All of lore.kernel.org
 help / color / mirror / Atom feed
* [PATCH 1/3] thp: reduce indentation level in change_huge_pmd()
       [not found] <1512642172-7981-1-git-send-email-jinpu.wangl@profitbricks.com>
@ 2017-12-07 10:22 ` Jack Wang
  2017-12-07 12:05   ` Greg Kroah-Hartman
  2017-12-07 10:22 ` [PATCH 2/3] thp: fix MADV_DONTNEED vs. numa balancing race Jack Wang
  2017-12-07 10:22 ` [PATCH 3/3] mm: drop unused pmdp_huge_get_and_clear_notify() Jack Wang
  2 siblings, 1 reply; 6+ messages in thread
From: Jack Wang @ 2017-12-07 10:22 UTC (permalink / raw)
  To: Greg Kroah-Hartman
  Cc: Kirill A. Shutemov, Andrea Arcangeli, Hillf Danton, stable,
	Andrew Morton, Linus Torvalds, Jack Wang

From: "Kirill A. Shutemov" <kirill.shutemov@linux.intel.com>

commit 0a85e51d37645e9ce57e5e1a30859e07810ed07c upstream.

Patch series "thp: fix few MADV_DONTNEED races"

For MADV_DONTNEED to work properly with huge pages, it's critical to not
clear pmd intermittently unless you hold down_write(mmap_sem).

Otherwise MADV_DONTNEED can miss the THP which can lead to userspace
breakage.

See example of such race in commit message of patch 2/4.

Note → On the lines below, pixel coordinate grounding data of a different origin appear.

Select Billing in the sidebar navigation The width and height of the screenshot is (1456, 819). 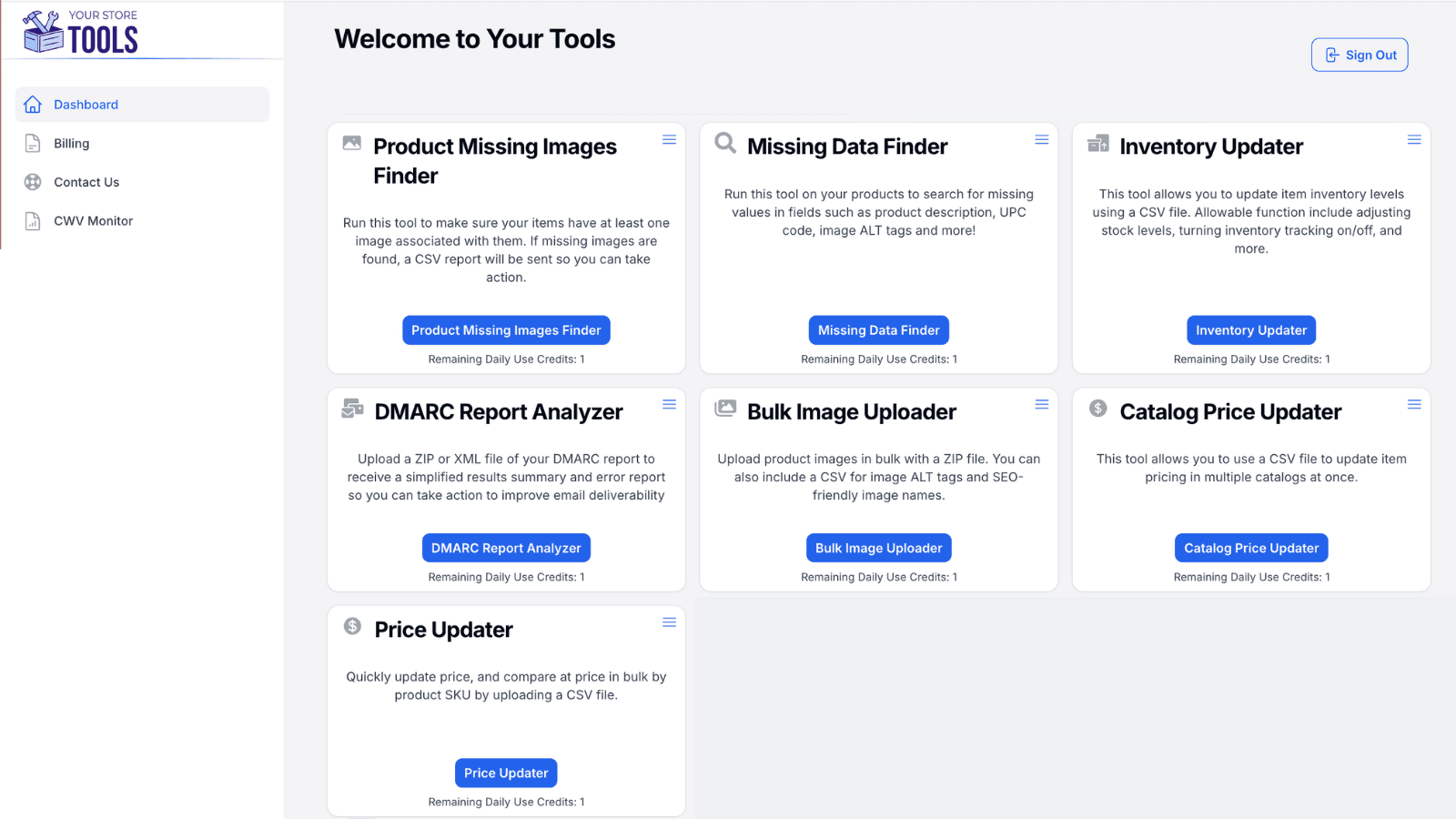pyautogui.click(x=72, y=143)
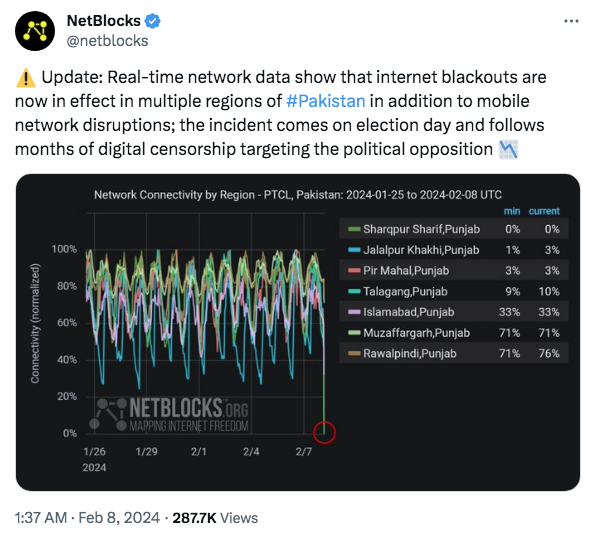Open the NetBlocks profile avatar
Screen dimensions: 593x543
35,31
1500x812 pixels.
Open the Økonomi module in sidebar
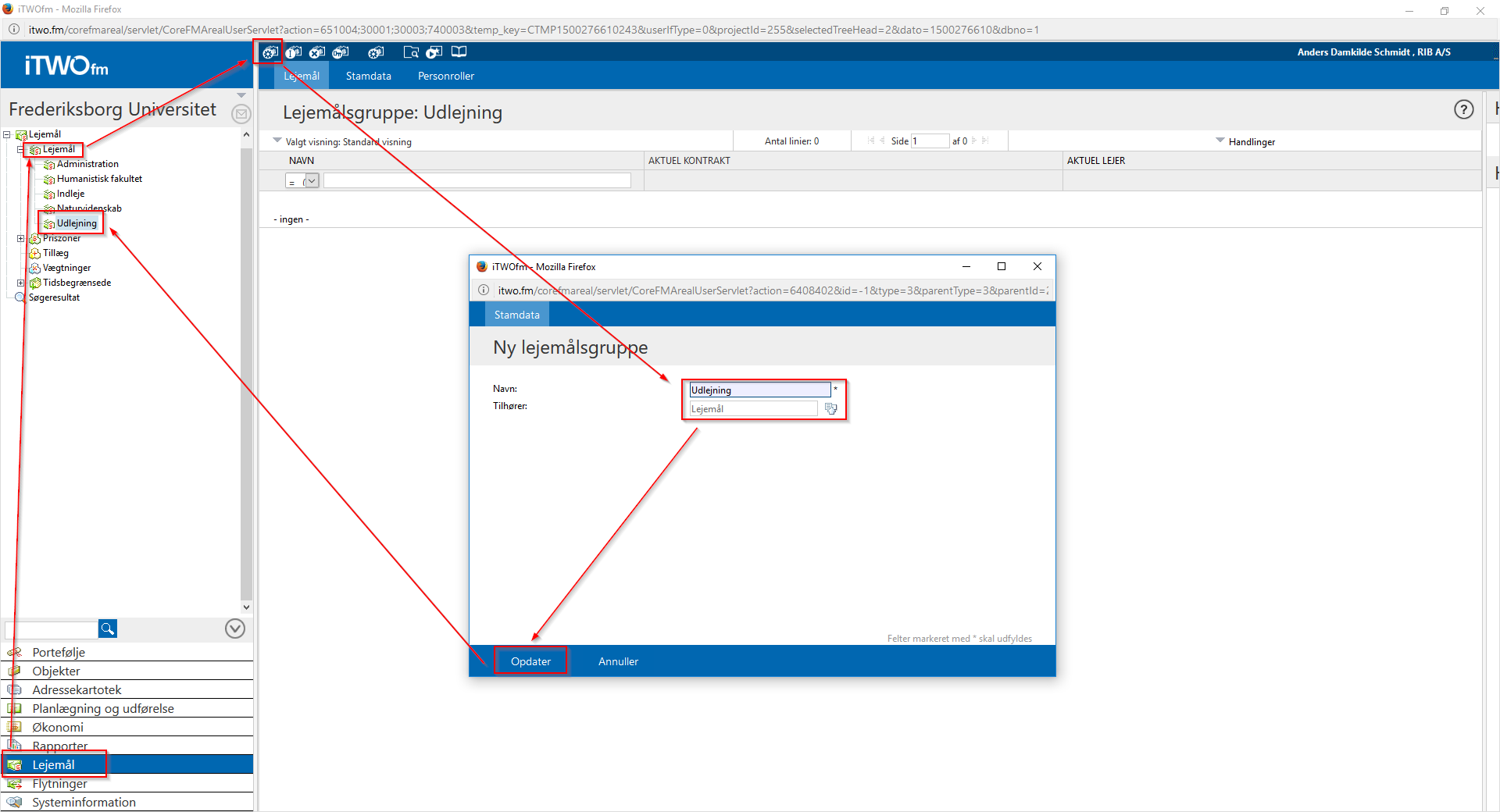click(x=58, y=728)
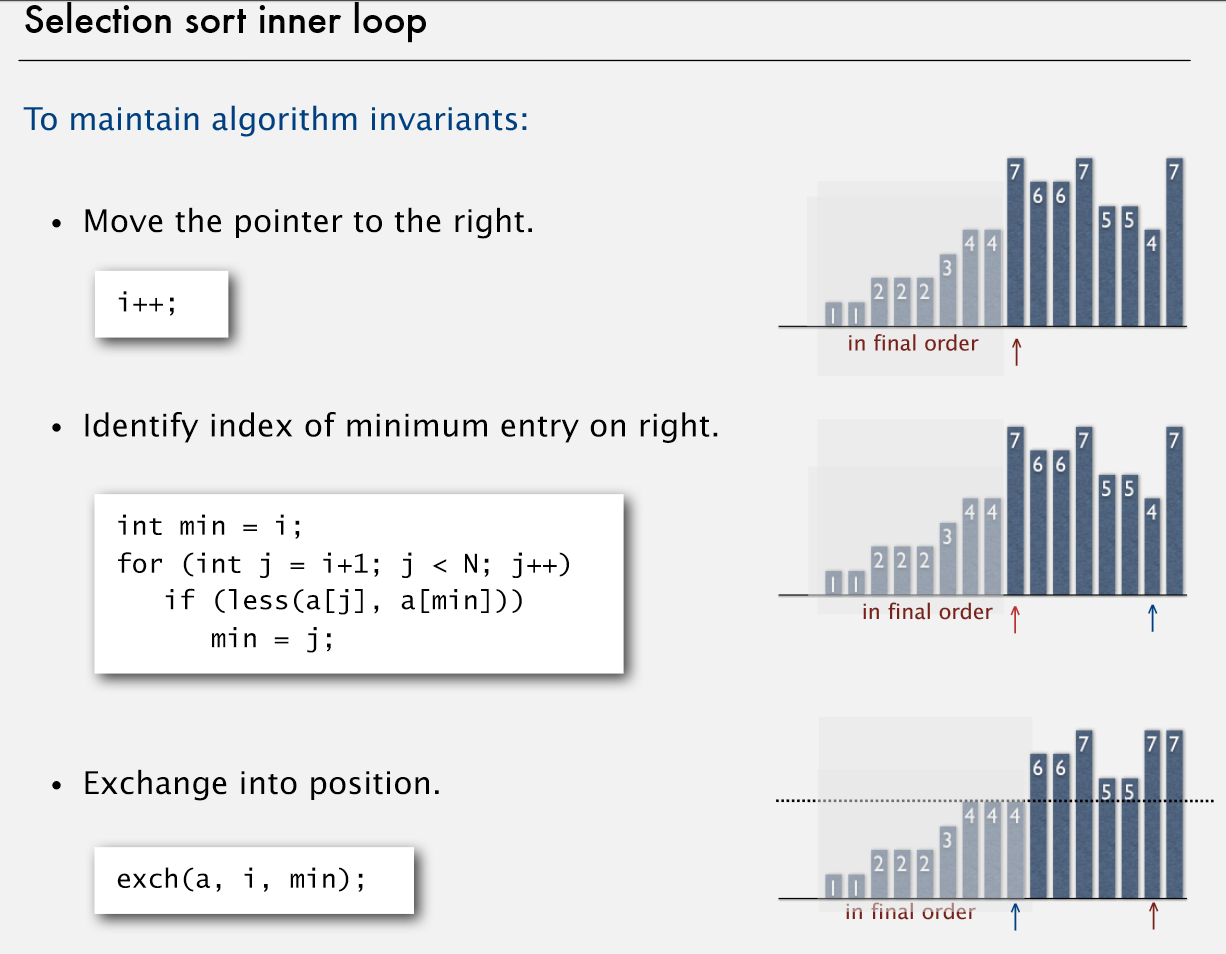Click "in final order" label in bottom chart

(909, 911)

All these races are found by code inspection.  I haven't seen them
triggered.  I don't think it's worth to apply them to stable@.

This patch (of 4):

Restructure code in preparation for a fix.

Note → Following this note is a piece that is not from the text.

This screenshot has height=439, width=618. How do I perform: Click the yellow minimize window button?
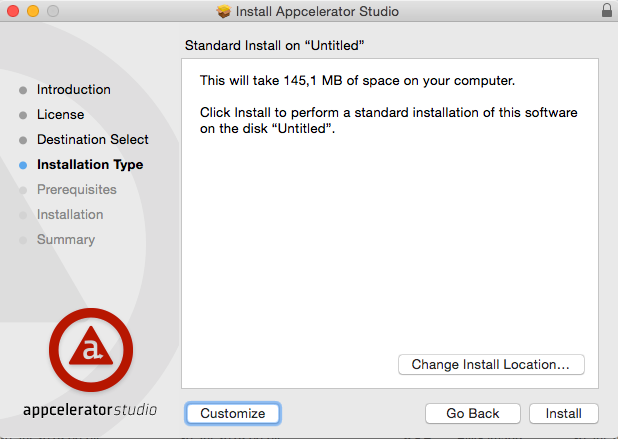33,11
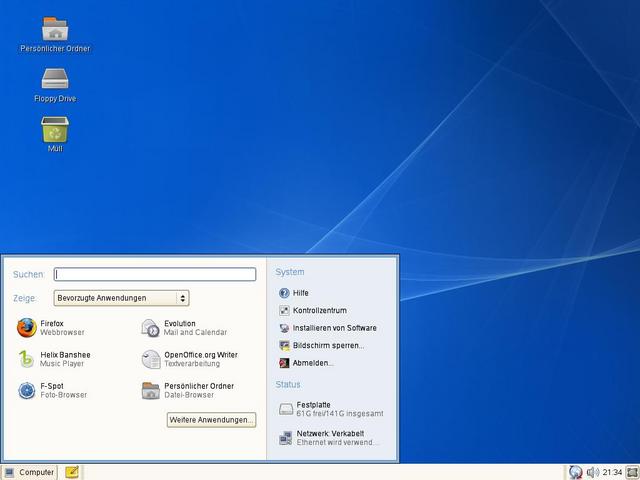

Link: http://lkml.kernel.org/r/20170302151034.27829-2-kirill.shutemov@linux.intel.com
Signed-off-by: Kirill A. Shutemov <kirill.shutemov@linux.intel.com>
Acked-by: Vlastimil Babka <vbabka@suse.cz>
Cc: Andrea Arcangeli <aarcange@redhat.com>
Cc: Hillf Danton <hillf.zj@alibaba-inc.com>
Cc: <stable@vger.kernel.org>
Signed-off-by: Andrew Morton <akpm@linux-foundation.org>
Signed-off-by: Linus Torvalds <torvalds@linux-foundation.org>
[jwang: adjust context for 4.4 kernel]
Signed-off-by: Jack Wang <jinpu.wang@profitbricks.com>
---
 mm/huge_memory.c | 50 ++++++++++++++++++++++++++------------------------
 1 file changed, 26 insertions(+), 24 deletions(-)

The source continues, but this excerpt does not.